▸ **Direction**
In the publication record below, condense the abstract paragraph that begins "Broad coverage, high quality parsers" into a short bulleted list that keeps its main facts.

Bootstrapping parsers via syntactic projection across parallel texts
Title | Bootstrapping parsers via syntactic projection across parallel texts |
Publication Type | Journal Articles |
Year of Publication | 2005 |
Authors | Hwa R, Resnik P, Weinberg A, Cabezas C, Kolak O |
Journal | Nat. Lang. Eng. |
Volume | 11 |
Issue | 3 |
Pagination | 311 - 325 |
Date Published | 2005/09// |
ISBN Number | 1351-3249 |
Abstract | Broad coverage, high quality parsers are available for only a handful of languages. A prerequisite for developing broad coverage parsers for more languages is the annotation of text with the desired linguistic representations (also known as “treebanking”). However, syntactic annotation is a labor intensive and time-consuming process, and it is difficult to find linguistically annotated text in sufficient quantities. In this article, we explore using parallel text to help solving the problem of creating syntactic annotation in more languages. The central idea is to annotate the English side of a parallel corpus, project the analysis to the second language, and then train a stochastic analyzer on the resulting noisy annotations. We discuss our background assumptions, describe an initial study on the “projectability” of syntactic relations, and then present two experiments in which stochastic parsers are developed with minimal human intervention via projection from English. |
URL | http://dx.doi.org/10.1017/S1351324905003840 |
DOI | 10.1017/S1351324905003840 |

▸ **Extracted records**
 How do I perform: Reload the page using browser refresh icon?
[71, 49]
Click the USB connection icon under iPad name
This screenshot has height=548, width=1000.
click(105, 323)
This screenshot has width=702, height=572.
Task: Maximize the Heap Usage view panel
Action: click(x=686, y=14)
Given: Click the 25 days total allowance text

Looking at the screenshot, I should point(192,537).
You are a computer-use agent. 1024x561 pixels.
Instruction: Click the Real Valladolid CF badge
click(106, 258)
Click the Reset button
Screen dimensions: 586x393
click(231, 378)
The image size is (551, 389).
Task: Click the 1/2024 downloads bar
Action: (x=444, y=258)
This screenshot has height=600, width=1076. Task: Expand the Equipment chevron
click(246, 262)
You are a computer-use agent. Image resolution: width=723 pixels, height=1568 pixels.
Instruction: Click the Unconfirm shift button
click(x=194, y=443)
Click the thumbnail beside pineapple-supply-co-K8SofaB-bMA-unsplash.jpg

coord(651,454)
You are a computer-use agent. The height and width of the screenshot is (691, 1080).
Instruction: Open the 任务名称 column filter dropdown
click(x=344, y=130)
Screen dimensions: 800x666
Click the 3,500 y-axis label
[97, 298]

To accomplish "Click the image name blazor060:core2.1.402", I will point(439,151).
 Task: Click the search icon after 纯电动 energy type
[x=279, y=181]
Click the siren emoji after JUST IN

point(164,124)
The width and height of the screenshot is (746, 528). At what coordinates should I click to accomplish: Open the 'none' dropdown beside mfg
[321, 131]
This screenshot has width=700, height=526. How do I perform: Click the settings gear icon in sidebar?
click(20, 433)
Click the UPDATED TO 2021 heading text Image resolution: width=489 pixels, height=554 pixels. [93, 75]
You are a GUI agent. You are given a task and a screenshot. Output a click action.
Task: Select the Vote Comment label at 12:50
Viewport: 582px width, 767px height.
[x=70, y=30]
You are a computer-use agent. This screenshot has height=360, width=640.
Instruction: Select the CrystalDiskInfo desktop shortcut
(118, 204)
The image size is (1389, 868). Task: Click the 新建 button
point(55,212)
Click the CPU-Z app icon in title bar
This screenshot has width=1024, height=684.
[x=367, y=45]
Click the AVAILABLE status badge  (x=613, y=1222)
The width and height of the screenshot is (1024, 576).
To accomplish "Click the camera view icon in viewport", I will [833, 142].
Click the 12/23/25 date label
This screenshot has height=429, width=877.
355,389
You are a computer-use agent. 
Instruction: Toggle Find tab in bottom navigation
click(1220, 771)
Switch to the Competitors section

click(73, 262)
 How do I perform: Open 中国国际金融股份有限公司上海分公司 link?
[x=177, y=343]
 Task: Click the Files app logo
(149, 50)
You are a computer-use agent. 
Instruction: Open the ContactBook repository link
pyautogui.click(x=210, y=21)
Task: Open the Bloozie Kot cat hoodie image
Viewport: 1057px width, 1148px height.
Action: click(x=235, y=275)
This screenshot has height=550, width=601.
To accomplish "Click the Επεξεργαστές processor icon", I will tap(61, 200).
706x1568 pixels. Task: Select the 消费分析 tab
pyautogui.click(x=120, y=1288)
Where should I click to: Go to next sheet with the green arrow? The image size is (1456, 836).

▸ **Task result**
- Broad-coverage, high-quality parsers exist for only a handful of languages.
- Developing them for more languages first requires annotating text with the desired linguistic representations ("treebanking").
- Syntactic annotation is labor intensive and time-consuming, and annotated text is hard to find in sufficient quantities.
- The article explores using parallel text to help create syntactic annotation in more languages.
- Core method: annotate the English side of a parallel corpus, project the analysis to the second language, and train a stochastic analyzer on the resulting noisy annotations.
- The article covers its background assumptions and an initial study on the "projectability" of syntactic relations.
- It also presents two experiments in which stochastic parsers are developed through projection from English with minimal human intervention.